Александр Герцен. Его жизнь и литературная деятельность

Когда Герцен привык к языку Гегеля и овладел его методой, он разглядел, что Гегель гораздо ближе к его воззрениям и к его темпераменту, чем к воззрениям своих правоверных последователей. Он – реформатор в первых своих сочинениях, он – реформатор «везде, где его гений закусывал удила и несся вперед, забывая „бранденбургские ворота“.

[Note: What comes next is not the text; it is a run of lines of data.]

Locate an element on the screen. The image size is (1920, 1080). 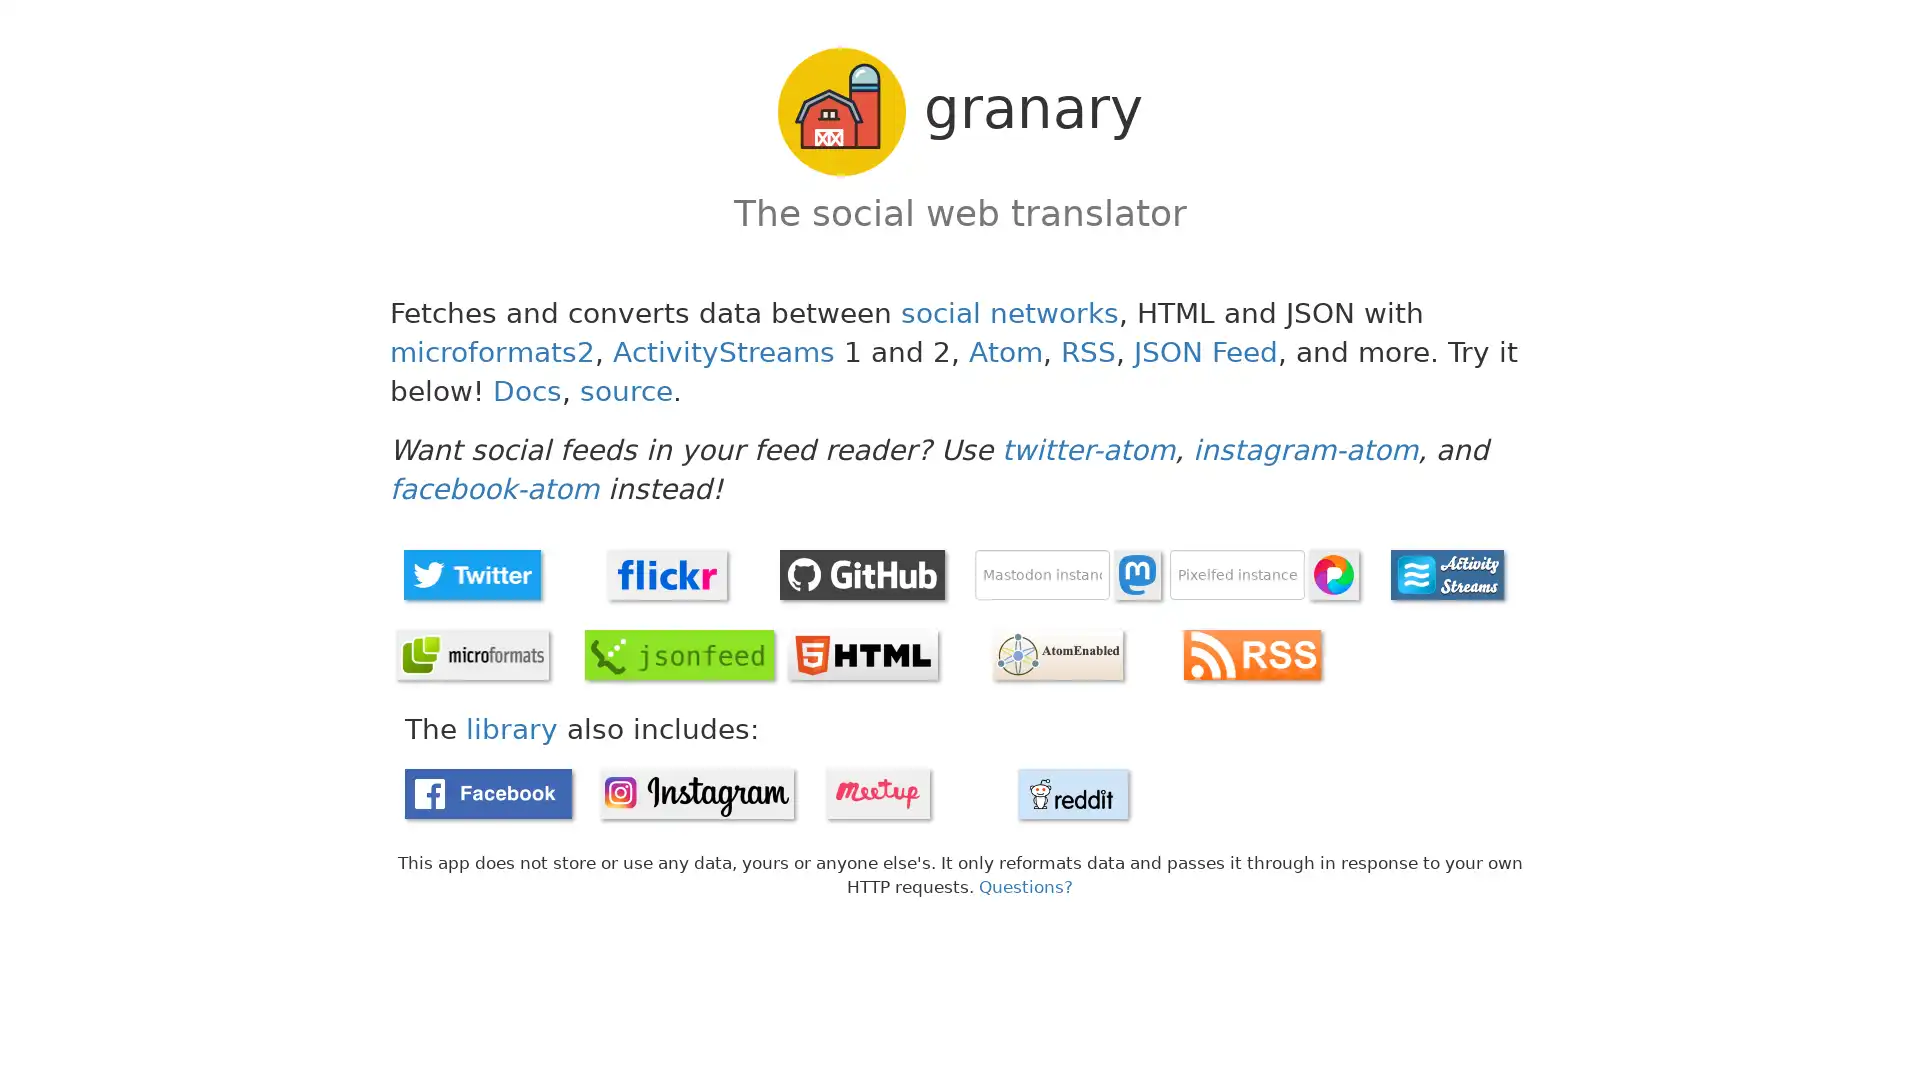
HTML is located at coordinates (862, 654).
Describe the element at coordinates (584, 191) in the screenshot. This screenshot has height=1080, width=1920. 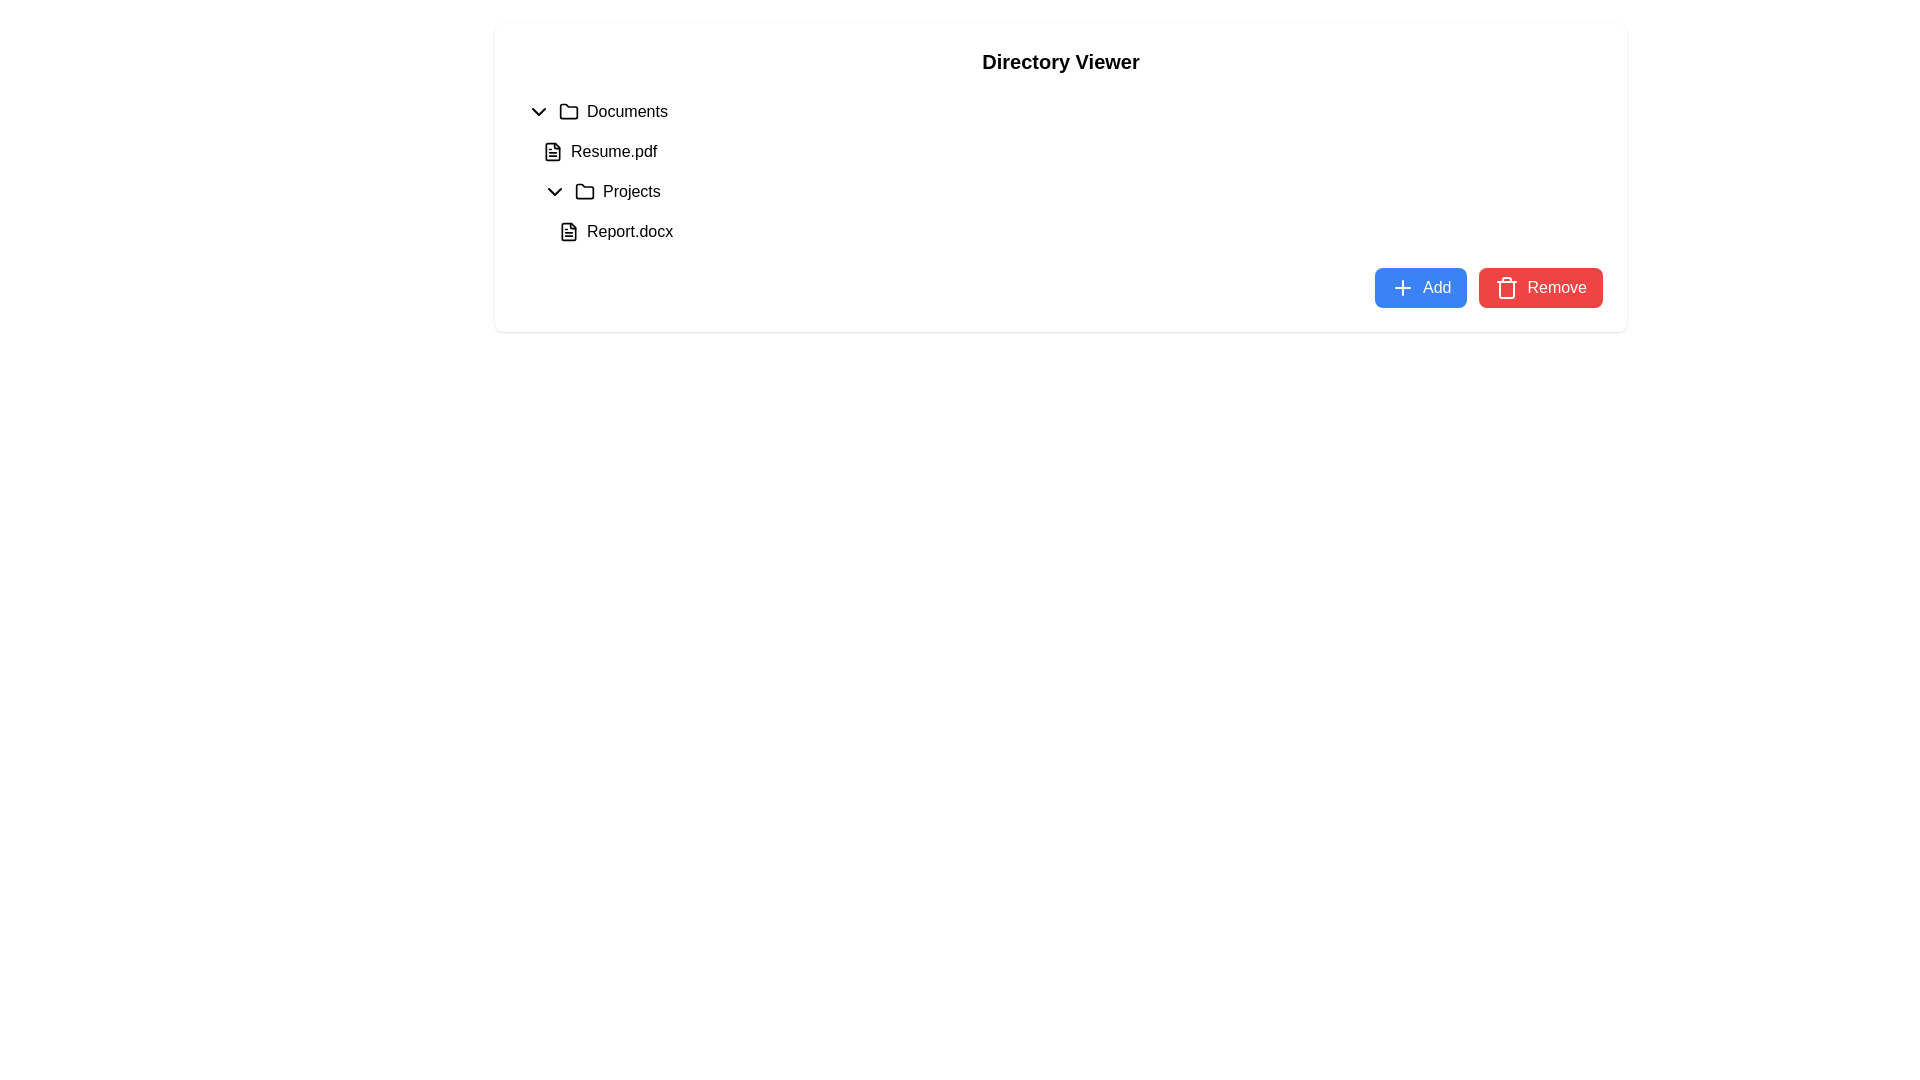
I see `the SVG icon representing an opened folder located under the 'Projects' title on the left side of the interface` at that location.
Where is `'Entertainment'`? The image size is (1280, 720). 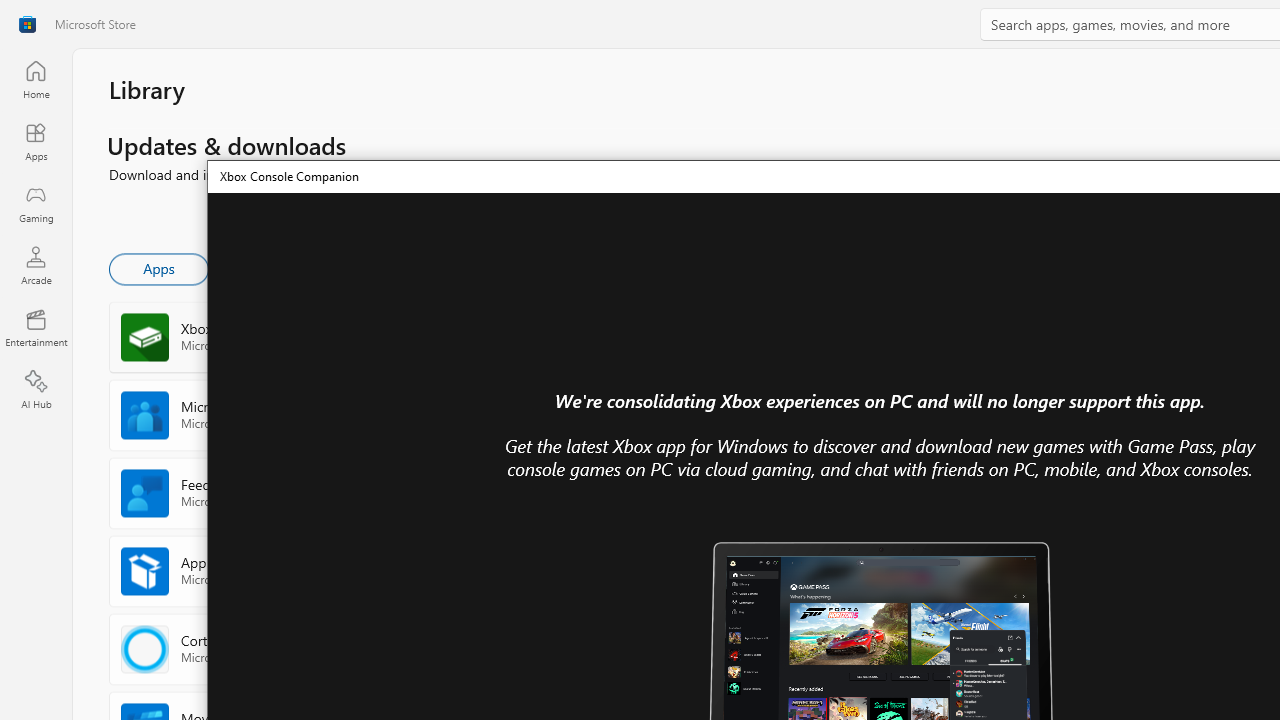 'Entertainment' is located at coordinates (35, 326).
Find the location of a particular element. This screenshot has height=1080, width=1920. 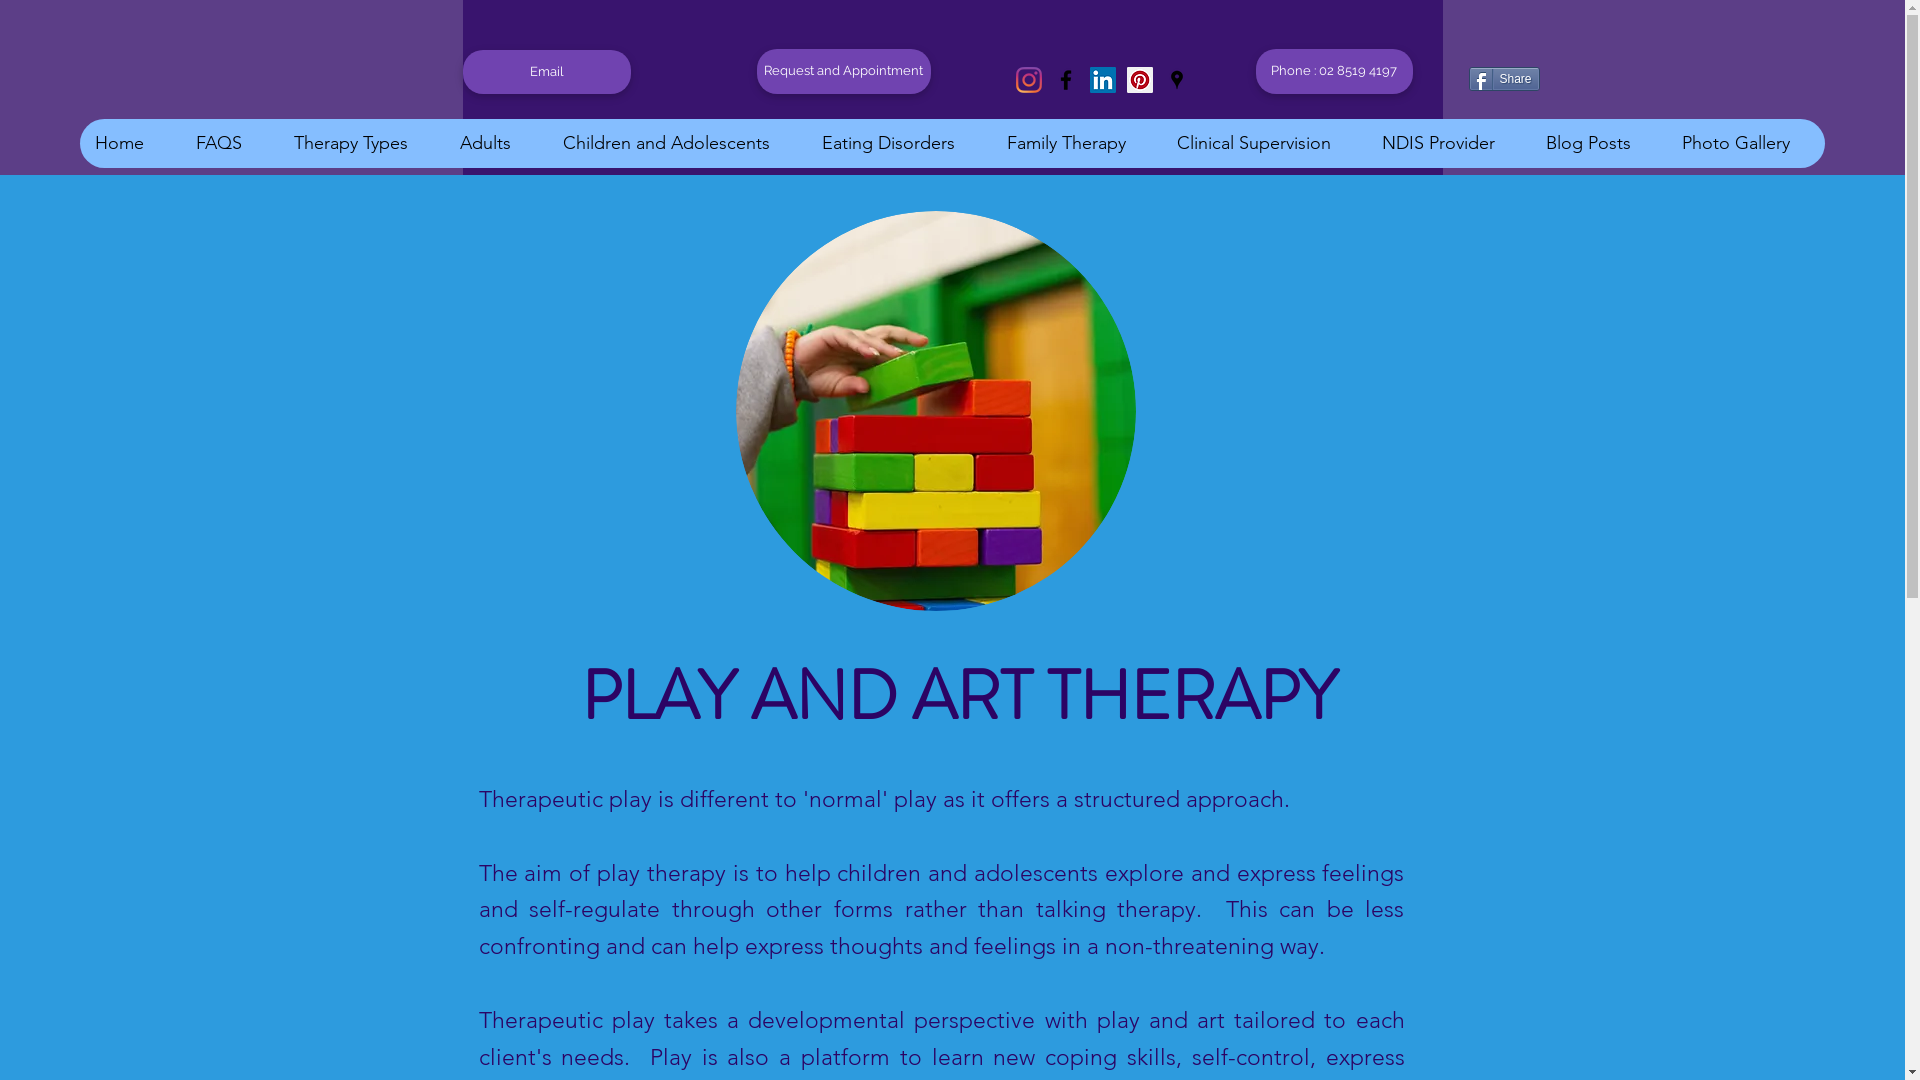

«Философия Гегеля, – заключает Герцен, – необыкновенно освобождает человека и не оставляет камня на камне от мира преданий, переживших себя. Но она может с намерением быть дурно формулирована.

Даже без намерения.

Белинский, например, самая деятельная, порывистая, диалектически страстная натура бойца, проповедовал в начале сороковых годов индийский покой созерцания и теоретическое изучение вместо борьбы. Он веровал в это воззрение и не бледнел ни перед каким последствием, не останавливался ни перед нравственным приличием, ни перед мнением других, чего так страшатся люди слабые и не самобытные.

– Знаете ли, что с вашей точки зрения, – сказал я ему, думая поразить его моим революционным ультиматумом, – вы можете доказать, что самодержавие, под которым мы живем, разумно.

– Без всякого сомнения, – отвечал Белинский и прочел мне «Бородинскую годовщину» Пушкина.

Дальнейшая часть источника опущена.